The titular song "Smooth Talk" contains "undulating drum fills and serene and stylish vocal arrangement." Another song "The Show Is Over" would be later sampled for Ice Cube's "You Know How We Do It" (1994).

==Album chart performance and releases==
The album was released in 1977 and peaked at number fourteen on the Billboard 200 for the week ending September 23, 1978 and number eight on the Soul Albums chart for the week ending July 15, 1978. In Billboards year-end charts of 1978, it was positioned at number seventy-six on the year-end top 100 Pop Albums and number thirty-one on the year-end top 50 Soul Albums. It was also positioned at number twenty-five on the year-end top 50 Soul Albums of 1979. It was certified gold by the RIAA on September 6, 1978.

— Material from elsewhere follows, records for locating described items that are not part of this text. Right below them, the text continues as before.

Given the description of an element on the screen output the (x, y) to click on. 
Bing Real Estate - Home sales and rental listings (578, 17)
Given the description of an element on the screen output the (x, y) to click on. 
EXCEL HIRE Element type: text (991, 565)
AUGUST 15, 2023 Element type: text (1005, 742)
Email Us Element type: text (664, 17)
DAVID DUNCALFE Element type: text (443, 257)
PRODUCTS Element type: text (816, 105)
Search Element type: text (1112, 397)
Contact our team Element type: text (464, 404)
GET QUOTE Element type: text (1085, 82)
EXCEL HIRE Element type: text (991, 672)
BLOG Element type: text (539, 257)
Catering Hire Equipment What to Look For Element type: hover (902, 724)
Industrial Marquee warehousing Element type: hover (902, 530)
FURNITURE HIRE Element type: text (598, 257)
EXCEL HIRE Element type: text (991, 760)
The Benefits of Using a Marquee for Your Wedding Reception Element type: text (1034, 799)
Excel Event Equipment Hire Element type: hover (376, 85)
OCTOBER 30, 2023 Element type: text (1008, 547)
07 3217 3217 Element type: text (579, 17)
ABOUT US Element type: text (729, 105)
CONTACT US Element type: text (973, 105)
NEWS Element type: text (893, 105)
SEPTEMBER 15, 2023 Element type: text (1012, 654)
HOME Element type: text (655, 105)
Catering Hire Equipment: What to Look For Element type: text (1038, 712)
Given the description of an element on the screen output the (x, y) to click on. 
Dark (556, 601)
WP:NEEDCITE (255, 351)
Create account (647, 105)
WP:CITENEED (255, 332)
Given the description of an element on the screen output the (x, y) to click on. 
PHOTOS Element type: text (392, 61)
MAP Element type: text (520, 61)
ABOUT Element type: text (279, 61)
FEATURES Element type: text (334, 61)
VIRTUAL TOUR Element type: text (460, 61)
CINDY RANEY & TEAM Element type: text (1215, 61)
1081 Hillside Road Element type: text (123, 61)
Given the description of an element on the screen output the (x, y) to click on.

The album was digitally remastered and reissued on CD with bonus tracks in 2010 by Big Break Records. The original vinyl disc was reissued twice following the single releases of "Shame" and "I Don't Know If It's Right", in each case replacing the LP track version with the 12" remix version.

==Critical reception==
Allmusic critic Justin Kantor rated the album four out of five stars, calling it "a fine catch for '70s R&B connoisseurs" and "a fun, satisfying listen for the body—if not a genius piece of soul," and highly praising the hit single "Shame". However, he considered several other tracks forgettable, like "Dancin', Dancin', Dancin and "'Til I Come off the Road."

==Track listing==

Side one
| No. | Title | Writer(s) | Length |
|---|---|---|---|
| 1. | "Smooth Talk" | Theodore Life, Mike Holden, William Kimes | 5:29 |
| 2. | "I Don't Know If It's Right" (original LP version) | Theodore Life, John H. Fitch, Jr. | 4:17 |
| 3. | "Til I Come Off the Road" | Mike Holden, John H. Fitch, Jr., Theodore Life | 2:38 |
| 4. | "Dancin', Dancin', Dancin'" | Theodore Life, Teddy Pendergrass | 4:13 |

Side two
| No. | Title | Writer(s) | Length |
|---|---|---|---|
| 5. | "Shame" (original LP version) | John H. Fitch, Jr., Reuben Cross | 4:38 |
| 6. | "Nobody Knows" | John H. Fitch, Jr., Reuben Cross, Theodore Life | 4:31 |
| 7. | "We're Going to a Party" | Theodore Life, Aubrey Gravatt, Joe Freeman | 3:48 |
| 8. | "The Show Is Over" | Theodore Life, Dexter Wansel | 5:40 |
| Total length: |  |  | 35:14 |

1977–78 "repackage" edition
| No. | Title | Length |
|---|---|---|
| 2. | "I Don't Know If It's Right" (12" Disco Mix [in some "repackage" pressings]) | 8:19 |
| 5. | "Shame" (12" Disco Mix) | 6:35 |

2010 remastered bonus tracks
| No. | Title | Length |
|---|---|---|
| 9. | "Shame" (12" Disco Mix) | 6:33 |
| 10. | "I Don't Know If It's Right" (12" Disco Mix) | 8:19 |
| 11. | "Shame" (Single Version) | 2:54 |
| 12. | "I Don't Know If It's Right" (Single Version) | 3:46 |

==Personnel==
- Raymond Earl - bass
- John H. Fitch, Jr., Ronnie James, Theodore Life, Kim Miller - guitars
- Jerald Hill, Dennis Richardson - keyboards
- James Sigler - organ
- Dexter Wansel - electric piano
- Sam Peake - organ, electric piano, Clavinet
- James Lee Fuller, Larry Strickland - congas
- Scotty Miller - drums
- Johnny McCants - congas, percussion
- Don Renaldo and his Swinging Horns - horns
- Carla Benson, Evette Benton, Mikki Farrow, Joe Freeman, Lani Groves, Barbara Ingram, Theodore Life, M. Roberts, Bunny Sigler, Annie Sutton - background vocals
- Arnold Coley Jr., Morris Bailey, Sam Peake, Leon Mitchell – horn arrangements

==Charts==

| Chart (1978) | Peak |
|---|---|
| Billboard Top LPs | 14 |
| Billboard Top Soul LPs | 8 |

Singles

| Year | Single | Peak chart positions |  |  |  |  |  |  |  |  |  |  | Certifications |
| US | US R&B | US Dance | CA | CA Dance / Urban | CA Adult | UK | NL Top 40 | NL Top 100 | BE | NZ | US |
| 1978 | "Shame" | 9 | 7 | 8 | 16 | 5 | – | 39 | 18 | 26 | 12 | – | Gold |
| 1979 | "I Don't Know If It's Right" | 23 | 7 | 25 | 17 | 11 | 6 | 67 | – | – | – | 38 | Gold |

| Region | Certification | Certified units/sales |
| United States (RIAA) | Gold | 500,000^{^} |
^{^} Shipments figures based on certification alone.